This is an open access article distributed under the Creative Commons Attribution Licensewhich permits unrestricted use, distribution, and reproduction in any medium, provided the original work is properly cited. All values were two-sided, and values less than 0. Table of Contents Alerts. Submitted qualitative results were evaluated as acceptable positive for expected mutations or negative for unexpected mutations or unacceptable negative for expected mutations or positive for unexpected mutationsaccording to the manufactured and validated target mutations in this study Table 1 and Supplementary Table S2.

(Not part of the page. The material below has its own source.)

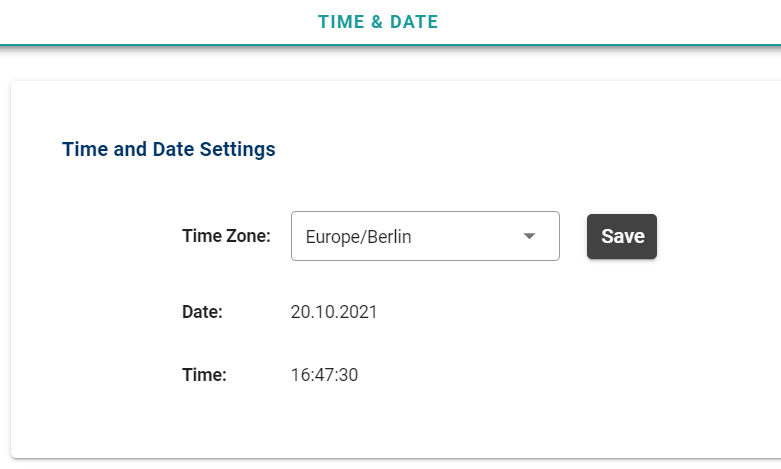Click the Time and Date Settings heading

coord(169,150)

Abstract Liquid biopsies to genotype the epidermal growth factor receptor EGFR for targeted therapy have been implemented in clinical decision-making in the field of lung cancer, but harmonization of detection methods is still scarce among clinical laboratories. Exon 19 deletion and exon 20 insertion mutations were detected at 0.

This difference in assay performance according to target mutation might be due to the assay design and characteristics of the target regions [ 1415 ].

BioMed Research International

Published by Elsevier Inc. The cobas assay generally showed good reproducibility with a CV between 1. A limitation of this study is the small number of laboratories that participated, especially laboratories performing NGS. For all other variants, sensitivities varied between Coefficients of variation indicated good intralaboratory and interlaboratory repeatability and reproducibility but increased for decreasing fobas.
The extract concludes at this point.